After whipping the egg whites to a hard peak with a stand mixer, they must be handled with care.

“Mix them into the dry mix one-third at a time so the egg whites don’t lose their fluff,” Belechak said. “This is why our pancakes are so fluffy.”

Another secret is to begin with room temperature egg whites.

The wet mix includes egg yolks, buttermilk and melted butter. Once the egg whites have been incorporated into the dry base, the wet mix is then added to it – again, a bit at a time, mixing continuously by hand as you go. A large spatula is well suited for the job. Do not expect a smooth-as-satin consistency.

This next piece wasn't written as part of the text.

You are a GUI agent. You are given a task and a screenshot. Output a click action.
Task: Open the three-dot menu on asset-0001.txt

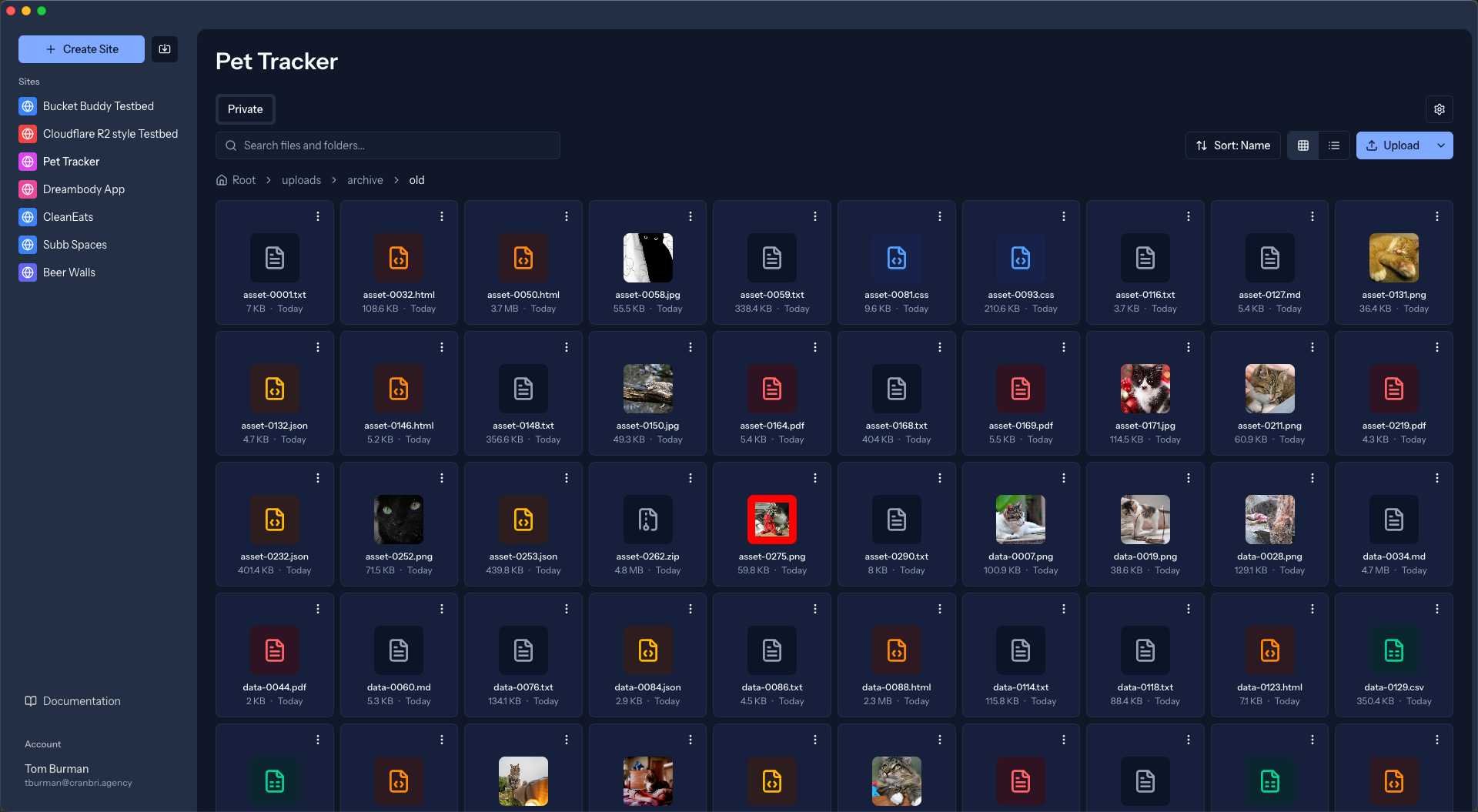[x=318, y=216]
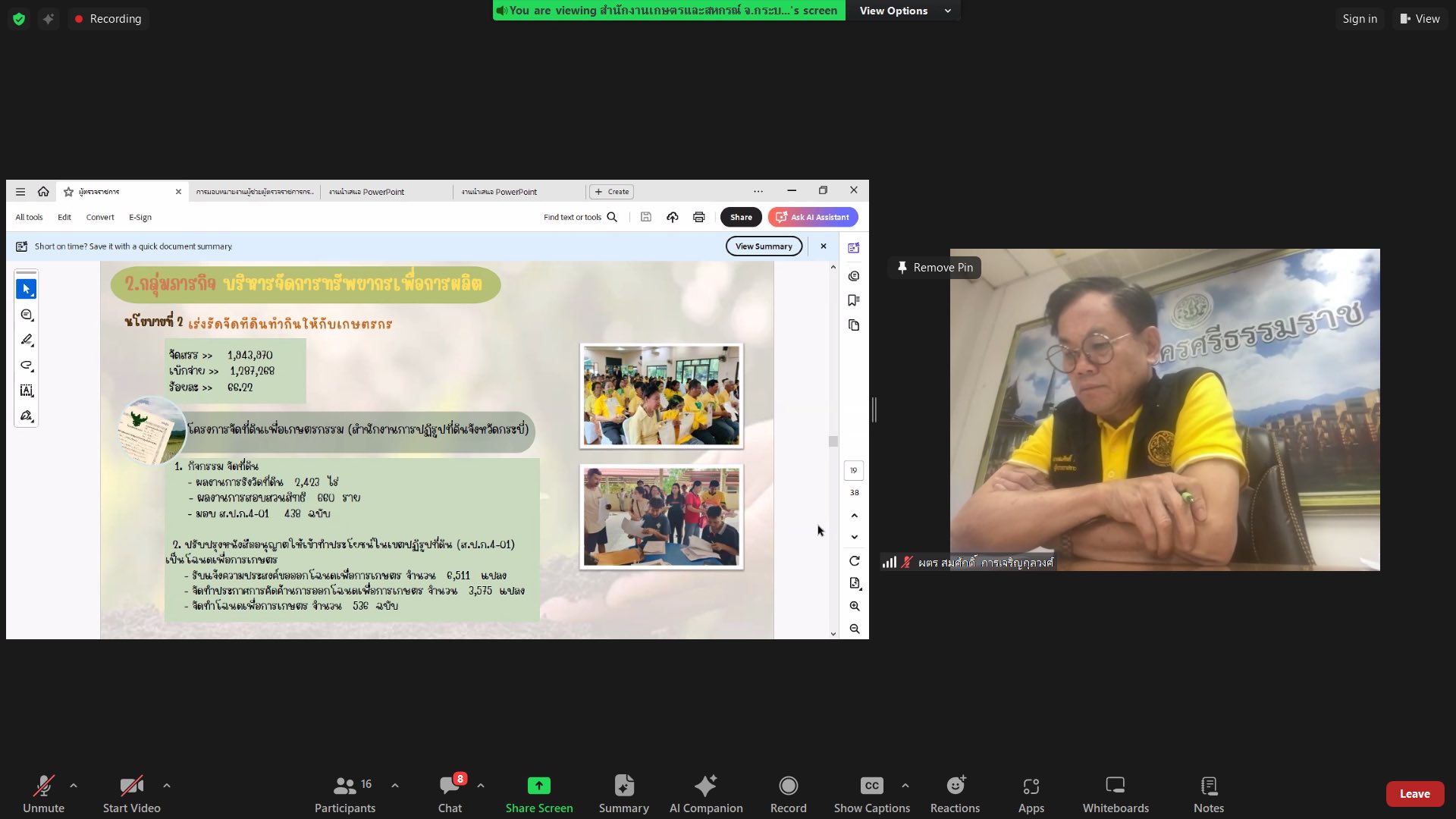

“It’s OK to have some lumps; it doesn’t have to be a totally smooth batter,” said Belechak.

Pancakes, unlike some other brunch specialties, are pretty quick to fix, taking only about 30 minutes from start to finish. Belechak says they should be cooked three to four minutes on each side, and that any fruit or nuts, such as today’s blueberries and oat nuts, should be added just before the cakes are flipped for the first time.

And that begs the age-old question: When is the right time to flip?

“Look for the bubbles,” said Belechak.